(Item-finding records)
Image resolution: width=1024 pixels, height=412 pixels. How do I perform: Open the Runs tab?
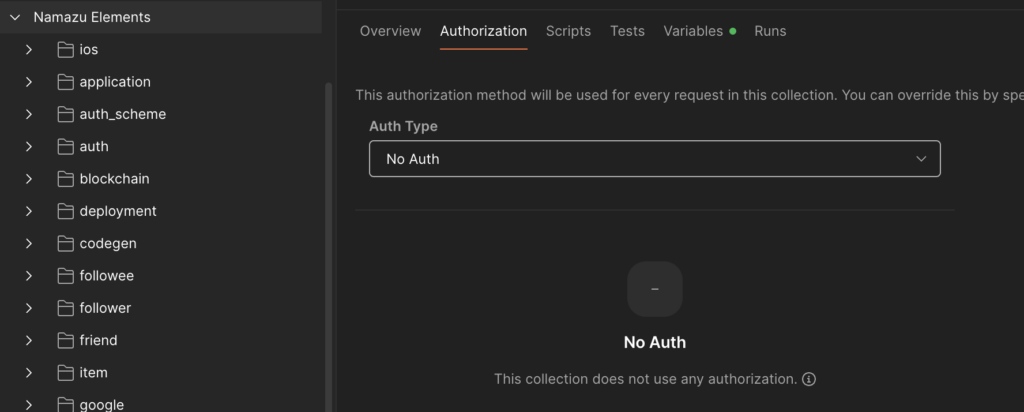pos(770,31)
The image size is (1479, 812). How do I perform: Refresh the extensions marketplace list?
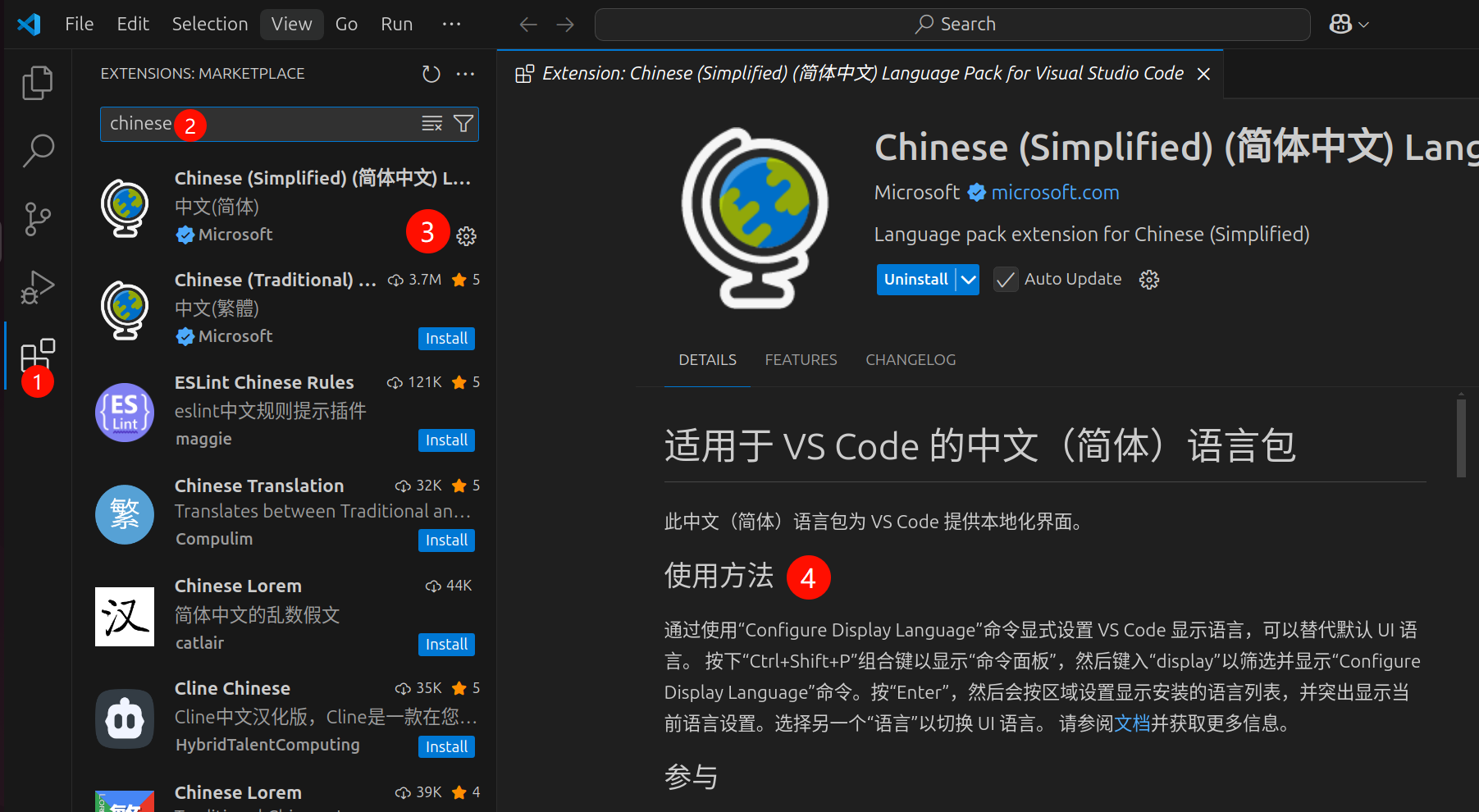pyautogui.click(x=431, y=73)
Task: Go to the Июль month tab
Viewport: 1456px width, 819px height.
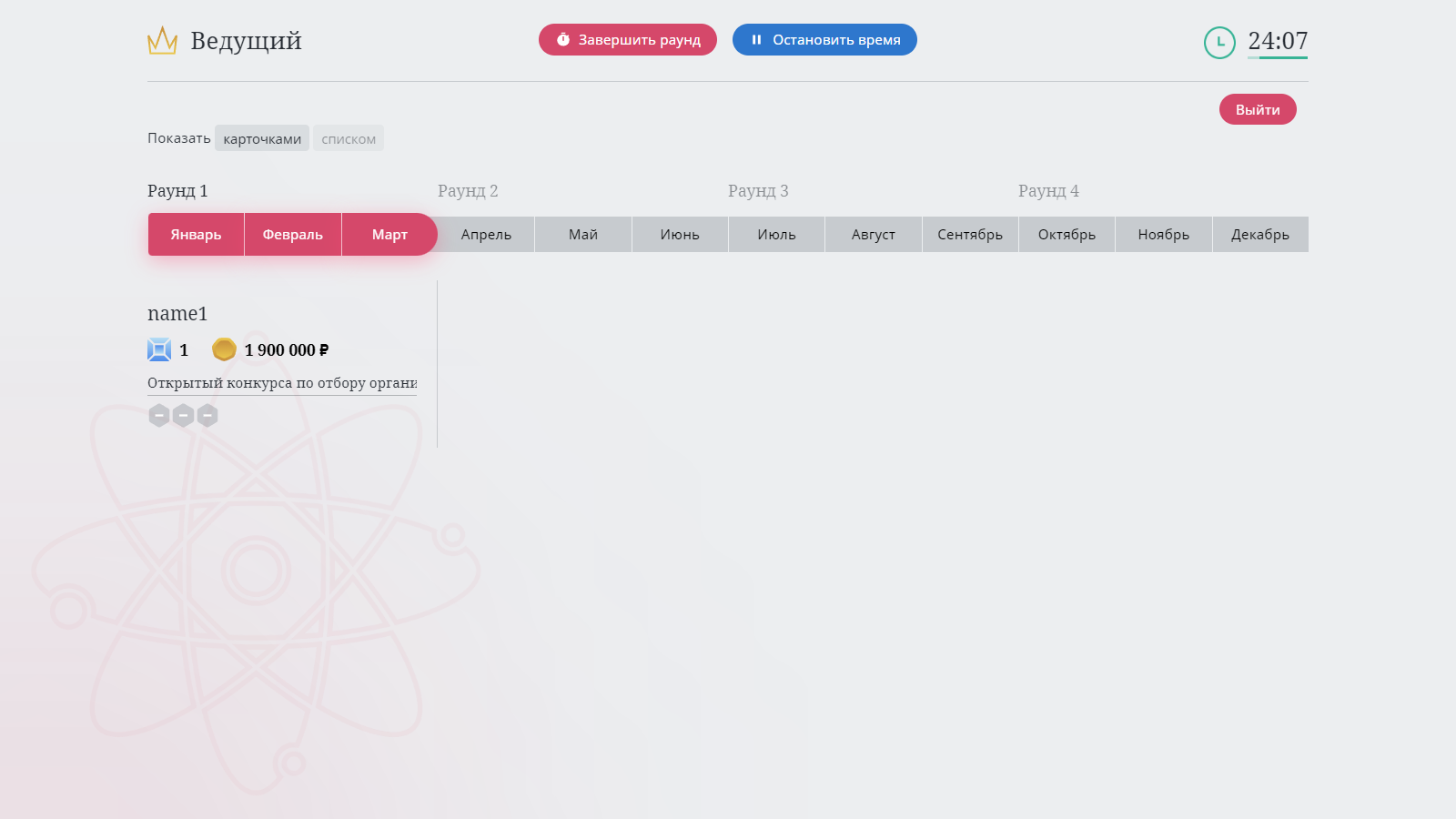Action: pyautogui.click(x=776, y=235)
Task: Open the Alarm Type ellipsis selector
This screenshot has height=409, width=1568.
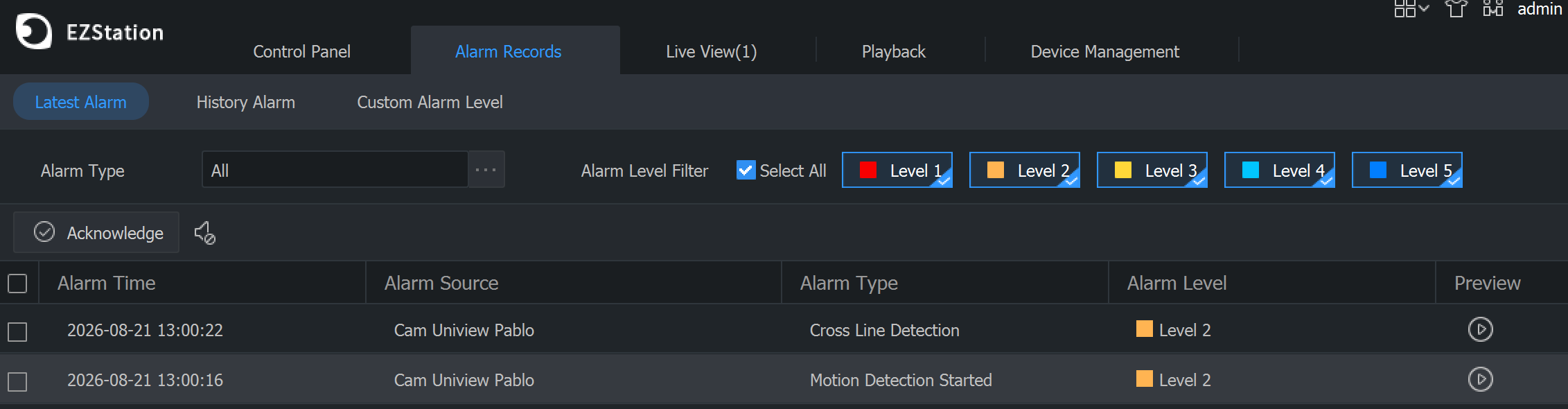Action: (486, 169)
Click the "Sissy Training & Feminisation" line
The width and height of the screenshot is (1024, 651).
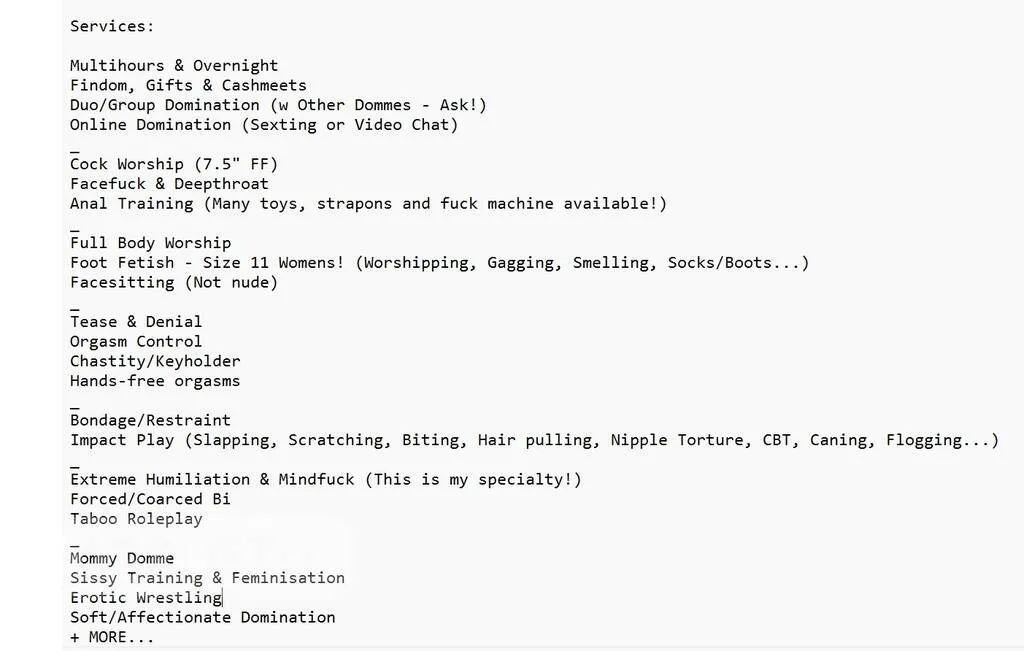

## What you should do
Put every line of the listing above into a Markdown table with the columns Row and Line, numbering each row and skipping blank lines. Leave the pictures out of the table.

## The answer
| Row | Line |
|---|---|
| 1 | Image resolution: width=1024 pixels, height=412 pixels. How do I perform: Open the Runs tab? |
| 2 | pos(770,31) |
| 3 | The image size is (1479, 812). How do I perform: Refresh the extensions marketplace list? |
| 4 | pyautogui.click(x=431, y=73) |
| 5 | Task: Go to the Июль month tab |
| 6 | Viewport: 1456px width, 819px height. |
| 7 | Action: pyautogui.click(x=776, y=235) |
| 8 | Task: Open the Alarm Type ellipsis selector |
| 9 | This screenshot has height=409, width=1568. |
| 10 | Action: (486, 169) |
| 11 | Click the "Sissy Training & Feminisation" line |
| 12 | The width and height of the screenshot is (1024, 651). |